Condition Monitoring Saves Money and Prevents Failures

August
,
2017

This article guides you through a condition monitoring program framework and details techniques to assess the function of your equipment.

Process and maintenance engineers strive to achieve 100% uptime of the plant, avoiding any major malfunctions to keep equipment running properly 24/7 and nearly 365 days a year. Effective equipment maintenance helps to achieve this goal. However, the cost and uptime trade-offs of preventive and reactive maintenance (i.e., repair) must be balanced. This can be achieved via condition monitoring.

In a reactive maintenance scheme (also called run to failure), a machine or a process is allowed to run until it fails, and then efforts are made to bring it back to its optimal or near-optimal state to restore service. Although the initial cost is less than other maintenance methods, the repair costs are often high, owing to lost process output and equipment damage, as well as the risk of hazards to personnel and other equipment.

Preventive maintenance, or time-based maintenance, implements a periodic, custom-designed maintenance schedule aimed at maintaining the machine or its components at the optimal condition to reduce the likelihood of failure.

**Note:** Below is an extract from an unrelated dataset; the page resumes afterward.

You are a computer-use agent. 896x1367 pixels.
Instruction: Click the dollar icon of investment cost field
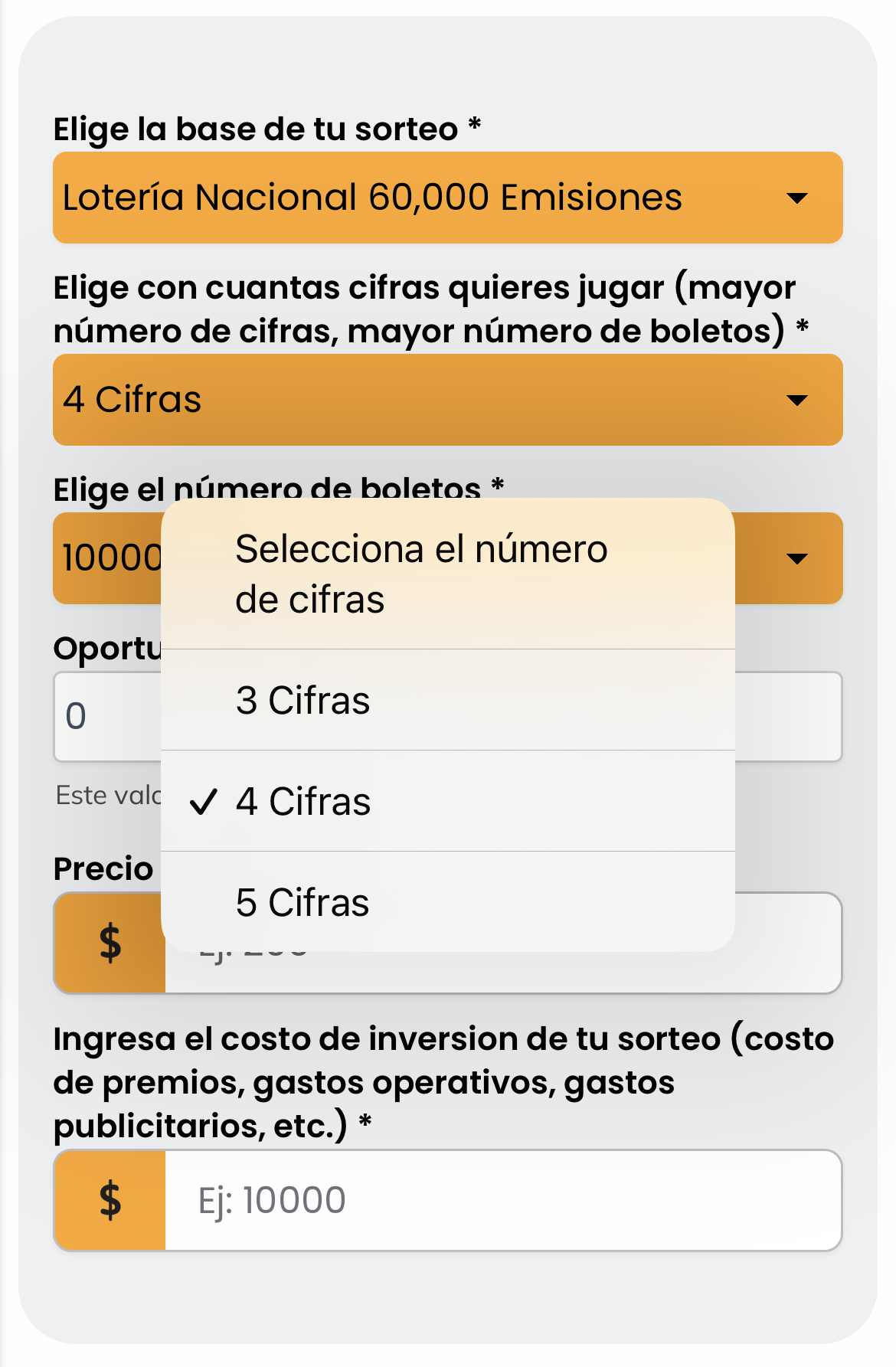tap(110, 1200)
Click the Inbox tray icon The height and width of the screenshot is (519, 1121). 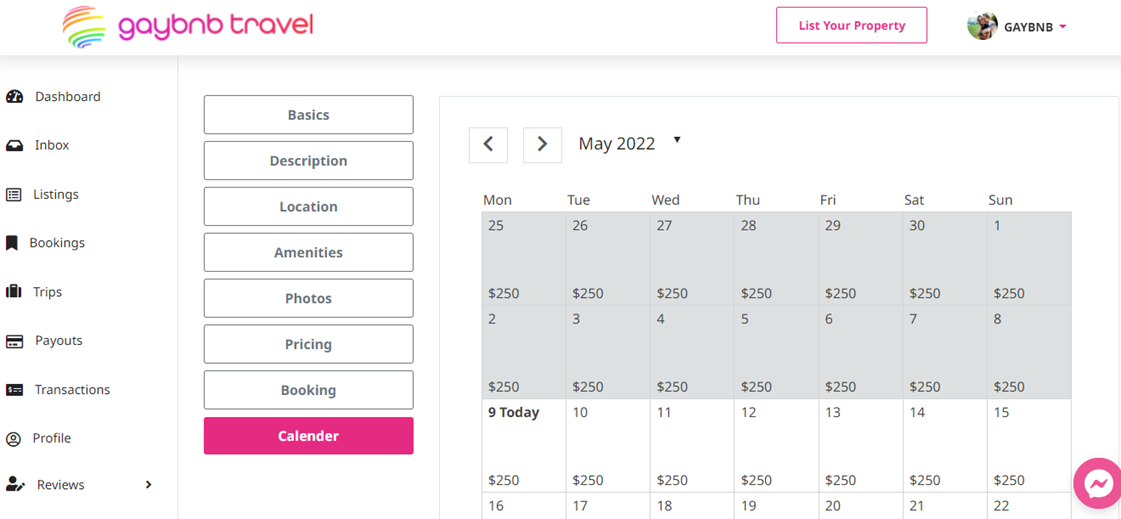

Low rates of failure keep repair costs low, but variable factors such as operating condition and component behavior make determining appropriate maintenance intervals challenging.

Condition monitoring is similar to preventive maintenance. It involves regular scheduled maintenance to uphold machine condition, but with an additional feature — machine condition is evaluated to determine the instant maintenance is needed, without which the equipment cannot be operated without damage or failure. Equipment health is assessed by monitoring dynamic operating characteristics, such as vibration signature and temperature, to create a profile of variations and trends that can be used to predict the need for maintenance. Condition monitoring significantly reduces spare parts and labor costs, and it increase machine availability — effectively reducing net maintenance costs (Figure 1).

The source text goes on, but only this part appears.